■ **Set task**
Turn the rows below into a JSON list of strings with one string per line, skipping any blank lines. Leave the pictures out.

::::::::::

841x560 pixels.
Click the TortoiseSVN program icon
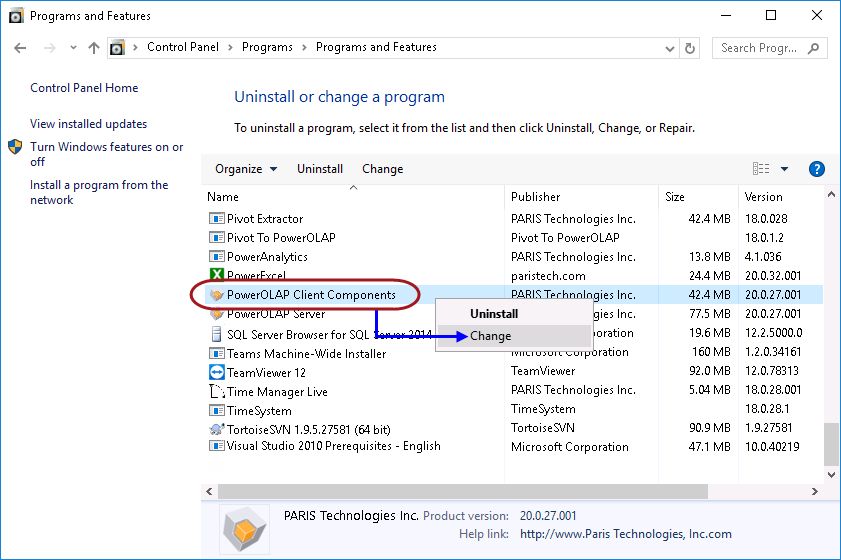click(x=216, y=429)
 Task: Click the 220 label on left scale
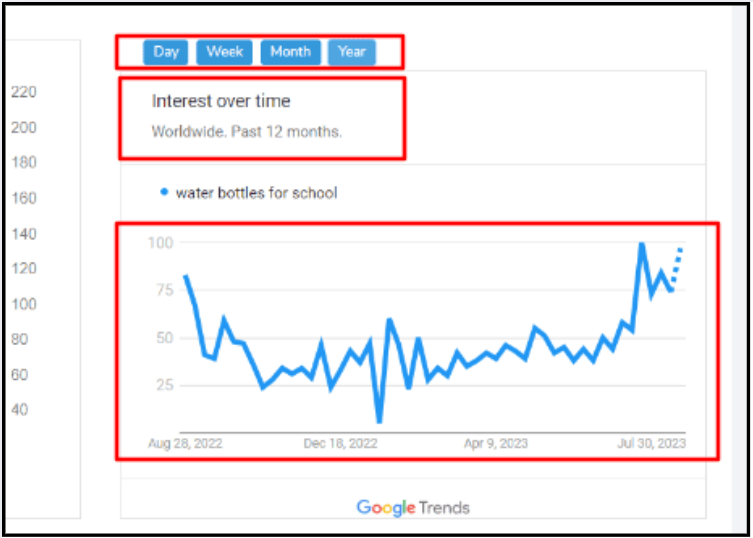point(23,92)
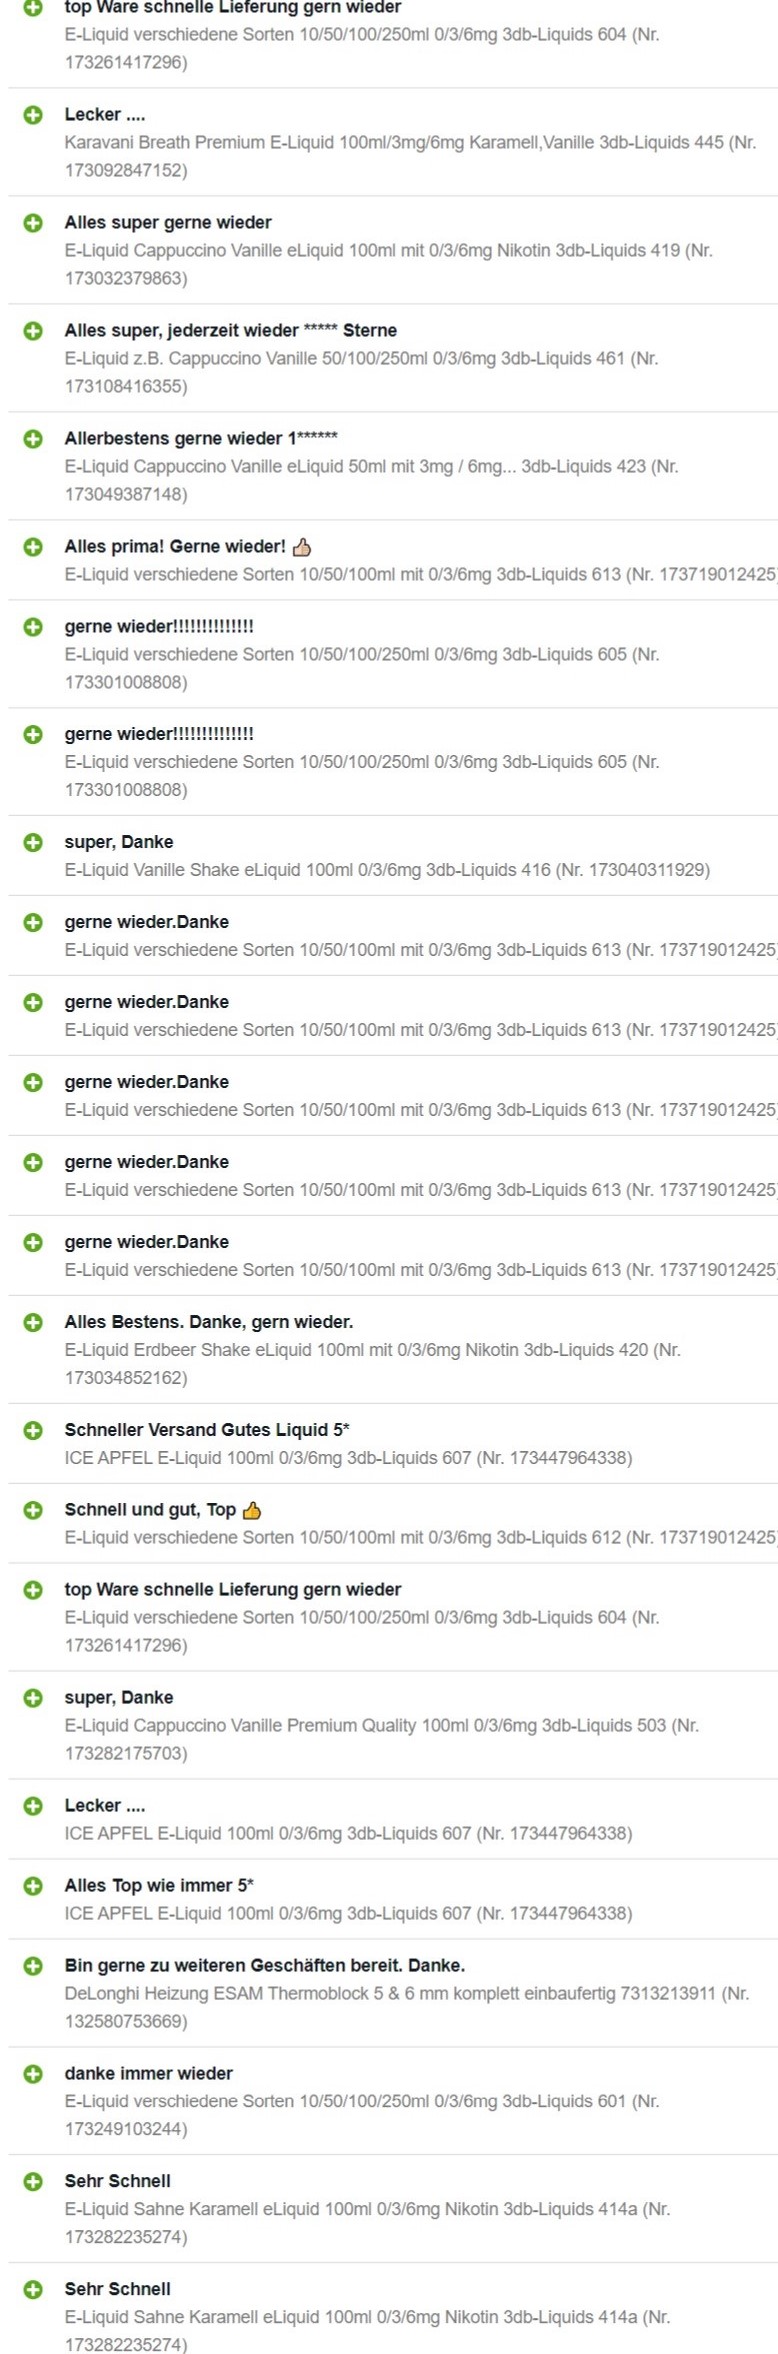Screen dimensions: 778x2354
Task: Click positive rating icon for 'Schneller Versand Gutes Liquid 5*'
Action: tap(33, 1430)
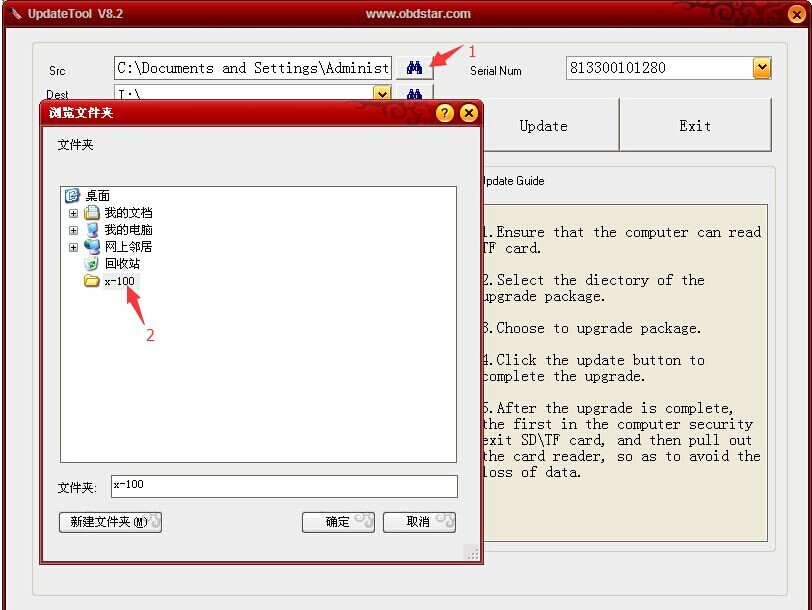
Task: Open the Serial Num dropdown
Action: click(x=762, y=68)

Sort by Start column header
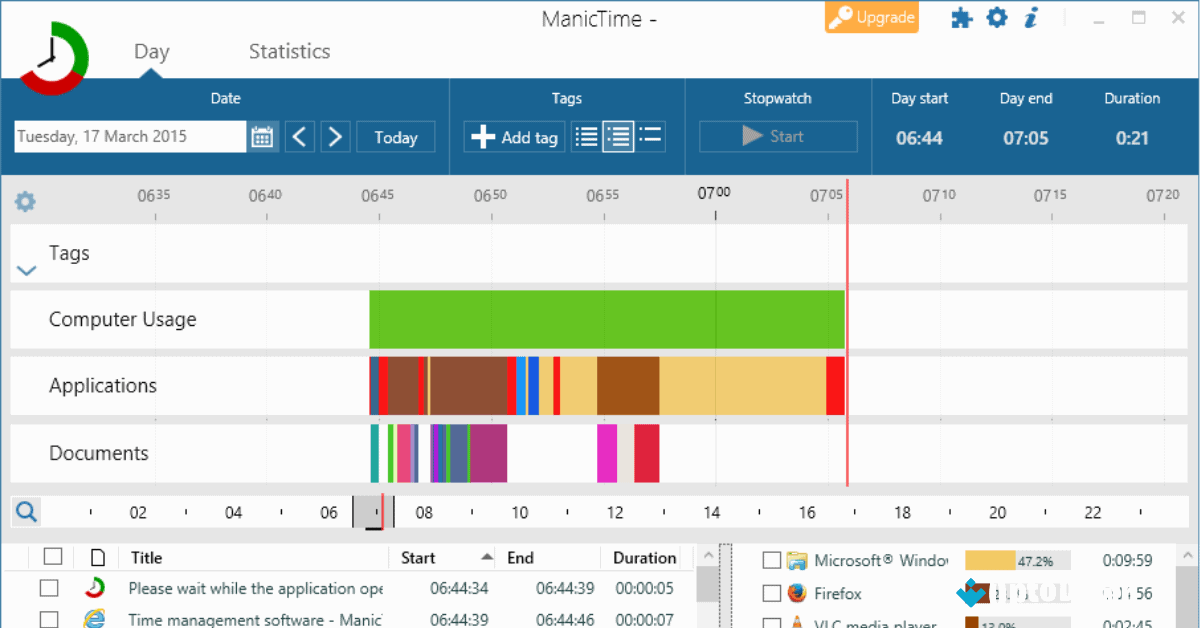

::::::::::

■ **Complete answer**
[
  "841x560 pixels.",
  "Click the TortoiseSVN program icon",
  "click(x=216, y=429)",
  " Task: Click the 220 label on left scale",
  "point(23,92)",
  "Screen dimensions: 778x2354",
  "Task: Click positive rating icon for 'Schneller Versand Gutes Liquid 5*'",
  "Action: tap(33, 1430)",
  "Task: Open the Serial Num dropdown",
  "Action: click(x=762, y=68)",
  "Sort by Start column header"
]